= Provided information =
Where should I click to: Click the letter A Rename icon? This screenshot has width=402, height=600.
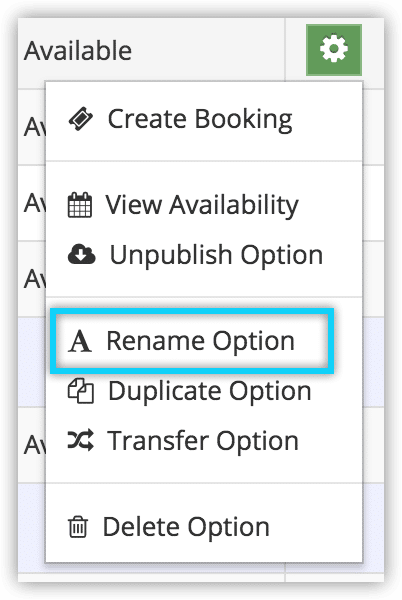tap(80, 341)
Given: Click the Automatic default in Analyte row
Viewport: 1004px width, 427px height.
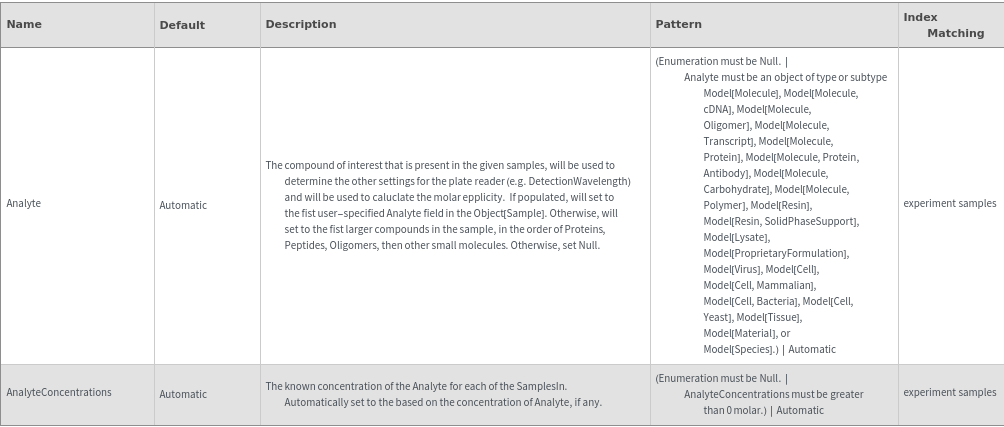Looking at the screenshot, I should pos(183,205).
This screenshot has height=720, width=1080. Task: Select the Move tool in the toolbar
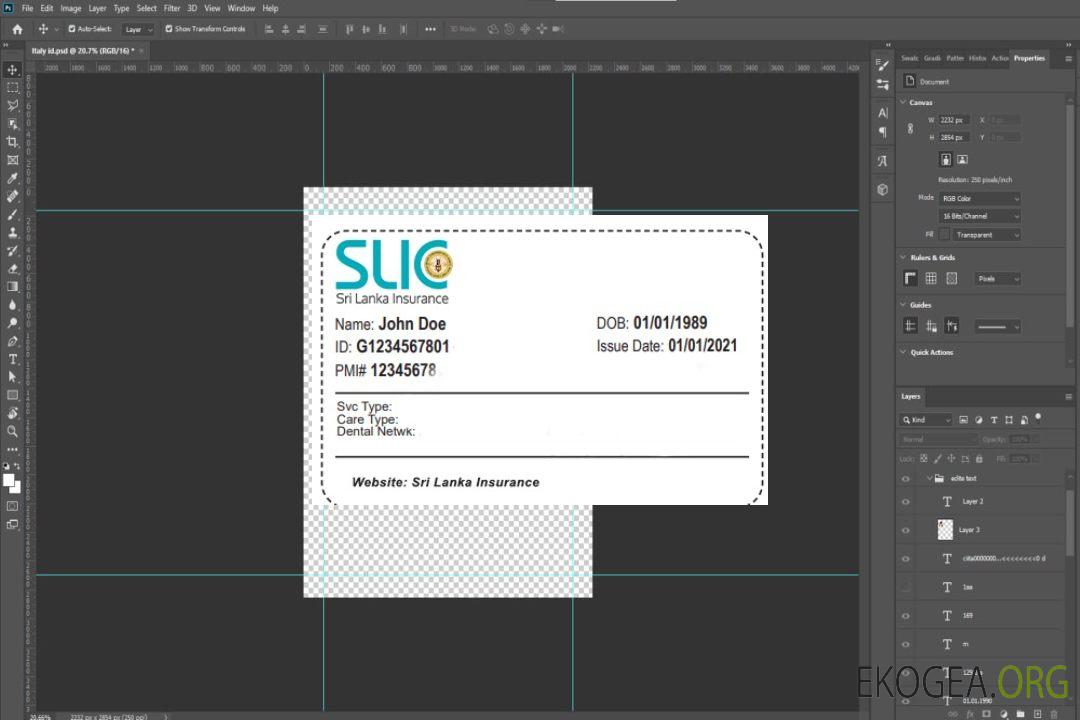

= Exercise requirements =
A word-for-word copy of the records is required. Leave out every picture.

= Task response =
Where should I click to: Click the letter A Rename icon? This screenshot has width=402, height=600.
tap(80, 341)
Given: Click the Automatic default in Analyte row
Viewport: 1004px width, 427px height.
Looking at the screenshot, I should pos(183,205).
This screenshot has height=720, width=1080. Task: Select the Move tool in the toolbar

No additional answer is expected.